» Exercise:
Within the records below is a range that opens at the line with "faim (154, 67)" and closes at the line with "024 37 152 152 (503, 2010)". Return that range word for word, both ends included, and only that range.

──────── Records to process

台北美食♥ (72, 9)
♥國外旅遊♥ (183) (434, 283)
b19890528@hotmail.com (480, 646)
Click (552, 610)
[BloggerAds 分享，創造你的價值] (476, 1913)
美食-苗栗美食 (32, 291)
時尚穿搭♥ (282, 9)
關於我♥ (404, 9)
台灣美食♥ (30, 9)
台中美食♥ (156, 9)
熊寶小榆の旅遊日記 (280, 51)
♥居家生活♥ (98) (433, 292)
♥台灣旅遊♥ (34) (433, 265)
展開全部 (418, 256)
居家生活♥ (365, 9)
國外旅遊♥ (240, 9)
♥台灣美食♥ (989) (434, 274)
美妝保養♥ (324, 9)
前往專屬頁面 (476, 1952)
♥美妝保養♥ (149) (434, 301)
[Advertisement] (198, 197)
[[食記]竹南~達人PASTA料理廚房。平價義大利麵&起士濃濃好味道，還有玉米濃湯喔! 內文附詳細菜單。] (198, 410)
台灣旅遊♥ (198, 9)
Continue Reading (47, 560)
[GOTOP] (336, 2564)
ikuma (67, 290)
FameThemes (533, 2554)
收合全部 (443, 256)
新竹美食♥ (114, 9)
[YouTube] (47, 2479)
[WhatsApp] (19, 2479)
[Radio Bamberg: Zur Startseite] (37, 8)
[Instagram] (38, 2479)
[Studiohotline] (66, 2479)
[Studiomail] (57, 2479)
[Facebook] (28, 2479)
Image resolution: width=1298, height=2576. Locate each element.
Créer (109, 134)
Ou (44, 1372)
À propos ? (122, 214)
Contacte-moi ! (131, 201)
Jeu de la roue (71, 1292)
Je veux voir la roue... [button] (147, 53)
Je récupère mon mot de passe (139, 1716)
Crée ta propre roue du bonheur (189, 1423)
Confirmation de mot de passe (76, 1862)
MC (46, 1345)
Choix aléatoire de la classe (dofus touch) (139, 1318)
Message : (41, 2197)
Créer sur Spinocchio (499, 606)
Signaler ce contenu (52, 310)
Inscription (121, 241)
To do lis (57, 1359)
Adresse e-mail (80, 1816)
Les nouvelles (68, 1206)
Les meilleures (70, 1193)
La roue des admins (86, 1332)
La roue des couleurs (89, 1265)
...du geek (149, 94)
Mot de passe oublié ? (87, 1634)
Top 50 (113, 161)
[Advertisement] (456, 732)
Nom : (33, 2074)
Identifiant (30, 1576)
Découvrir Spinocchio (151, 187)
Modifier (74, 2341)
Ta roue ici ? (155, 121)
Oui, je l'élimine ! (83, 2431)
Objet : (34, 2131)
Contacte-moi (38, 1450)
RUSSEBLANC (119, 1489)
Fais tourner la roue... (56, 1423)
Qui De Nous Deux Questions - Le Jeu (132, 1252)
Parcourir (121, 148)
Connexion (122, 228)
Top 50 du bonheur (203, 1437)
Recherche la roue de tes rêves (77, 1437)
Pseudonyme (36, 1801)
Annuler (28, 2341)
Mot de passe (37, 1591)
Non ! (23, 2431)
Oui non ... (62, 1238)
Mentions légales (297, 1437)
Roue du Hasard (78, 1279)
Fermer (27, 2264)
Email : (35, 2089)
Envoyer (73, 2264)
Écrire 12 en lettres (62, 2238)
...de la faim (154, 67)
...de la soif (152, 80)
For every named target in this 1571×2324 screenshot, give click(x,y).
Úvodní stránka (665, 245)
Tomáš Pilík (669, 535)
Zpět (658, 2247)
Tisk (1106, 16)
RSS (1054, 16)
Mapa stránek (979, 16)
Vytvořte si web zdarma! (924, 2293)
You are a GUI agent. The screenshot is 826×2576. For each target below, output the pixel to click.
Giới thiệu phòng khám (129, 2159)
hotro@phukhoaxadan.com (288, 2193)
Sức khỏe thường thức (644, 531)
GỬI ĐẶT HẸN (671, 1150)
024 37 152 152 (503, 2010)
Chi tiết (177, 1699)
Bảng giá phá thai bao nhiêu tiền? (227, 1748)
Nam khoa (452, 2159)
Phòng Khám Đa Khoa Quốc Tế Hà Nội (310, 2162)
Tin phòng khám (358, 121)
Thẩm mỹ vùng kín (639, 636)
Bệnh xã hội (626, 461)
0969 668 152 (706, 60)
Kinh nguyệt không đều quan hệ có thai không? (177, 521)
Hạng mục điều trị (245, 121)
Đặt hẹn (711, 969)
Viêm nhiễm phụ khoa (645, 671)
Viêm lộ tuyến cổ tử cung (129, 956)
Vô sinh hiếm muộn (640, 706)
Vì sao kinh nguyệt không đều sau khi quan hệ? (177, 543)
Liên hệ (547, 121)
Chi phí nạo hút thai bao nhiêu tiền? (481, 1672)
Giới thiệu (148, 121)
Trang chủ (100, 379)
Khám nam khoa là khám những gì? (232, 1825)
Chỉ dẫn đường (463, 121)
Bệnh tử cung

────────────────

» Answer to this exercise:
...de la faim (154, 67)
...de la soif (152, 80)
For every named target in this 1571×2324 screenshot, give click(x,y).
Úvodní stránka (665, 245)
Tomáš Pilík (669, 535)
Zpět (658, 2247)
Tisk (1106, 16)
RSS (1054, 16)
Mapa stránek (979, 16)
Vytvořte si web zdarma! (924, 2293)
You are a GUI agent. The screenshot is 826×2576. For each target below, output the pixel to click.
Giới thiệu phòng khám (129, 2159)
hotro@phukhoaxadan.com (288, 2193)
Sức khỏe thường thức (644, 531)
GỬI ĐẶT HẸN (671, 1150)
024 37 152 152 (503, 2010)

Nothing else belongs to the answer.